NEW YORK Investors worldwide poured a net $14.3 billion into stock funds in the latest week amid strong global economic data and reduced fears of a U.S. strike on Syria, data from a Bank of America Merrill Lynch Global Research report showed Friday.
The flows into stock funds in the week to September 11 were the largest in two months, according to the report, which also cited data from fund-tracker EPFR Global. The inflows were also the first in four weeks and reversed outflows of $11.4 billion from the funds the previous week.
Data showing growth in the U.S. services sector and positive Chinese economic data helped lift global stocks over the reporting period, while the likelihood fell of a U.S. military strike on Syria.
Over the week, a resolution authorizing military strikes against Syria in retaliation for an alleged chemical weapons attack against its civilians appeared less likely to pass the U.S. legislature. Diplomatic efforts to allow Syria to surrender its chemical weapons, averting a U.S. strike, also calmed investors.
Inflows of $12 billion into stock exchange-traded funds accounted for most of the inflows into stock funds in the latest week. ETFs are generally believed to represent the investment behavior of institutional investors, while mutual funds are thought to represent the retail investor.

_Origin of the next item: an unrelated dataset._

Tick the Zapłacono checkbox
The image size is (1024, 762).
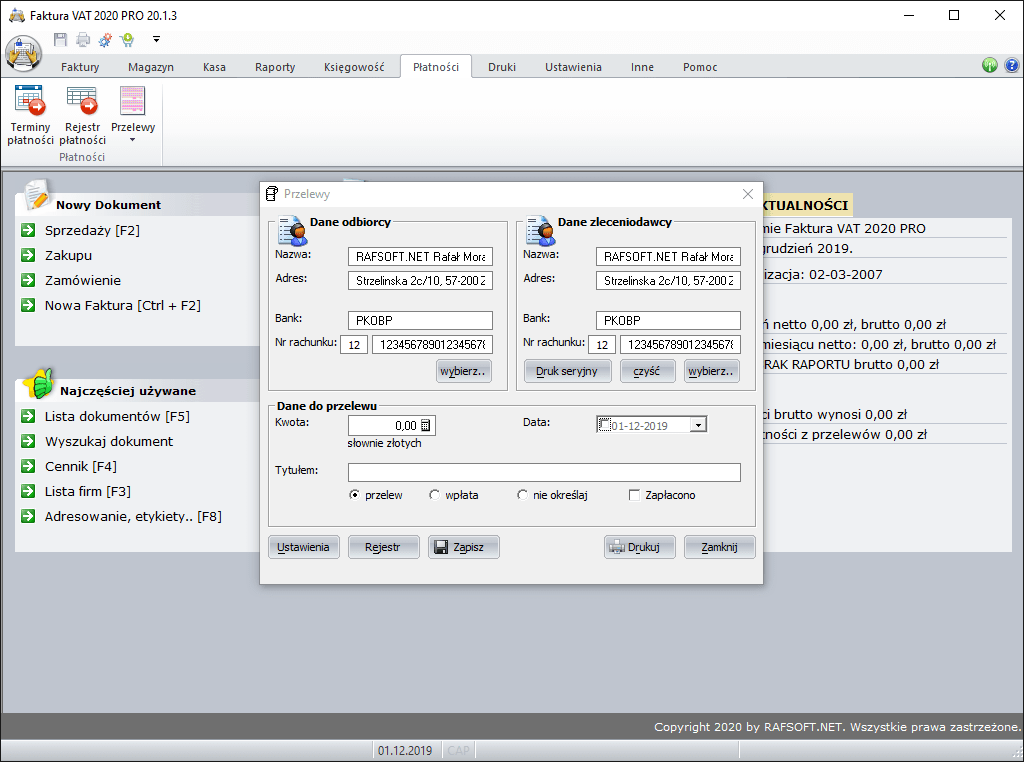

U.S. stock funds attracted $5.9 billion in new cash, the first inflows in five weeks. The S&P 500 stock index rose 2.2 percent over the period.
Emerging market stock funds attracted $2.6 billion, marking the biggest inflows into the funds in seven months, according to the report, which also cited data from fund-tracker EPFR Global. The MSCI emerging equities index rose 5.8 percent over the period.
Japanese stock funds pulled in $1.1 billion, marking the largest inflows into the funds in four months, the report said. Japan's Nikkei average hit a five-week high of 14,238.42 on September 9 after Tokyo won its bid to host the 2020 Olympics and got an upgrade of second-quarter economic growth.
European stock funds worldwide also had inflows of $2.2 billion, marking the 11th straight week of new demand for the funds and up from inflows of $800 million the prior week. The FTSEurofirst 300 index of top European shares rose 2.7 percent over the reporting period.
Globally, bond funds, had outflows of $3.5 billion, up from the prior week's outflows of $300 million and marking the seventh straight week of outflows from the funds.
The yield on benchmark 10-year U.S. Treasury notes remained high and ended the week at 2.91 percent. The yield on the safe-haven bond briefly rose above 3 percent on September 5, a level not seen since July 2011. Bond yields move inversely to their prices.
Precious metals funds had inflows of $100 million, marking the fourth straight week of new demand for the funds.
Positive economic data, uncertainty over whether the Fed would scale back its stimulus, and reduced tensions over Syria whipsawed the price of spot gold over the latest week, causing it to touch a three-week low of $1,356.85. on September 11.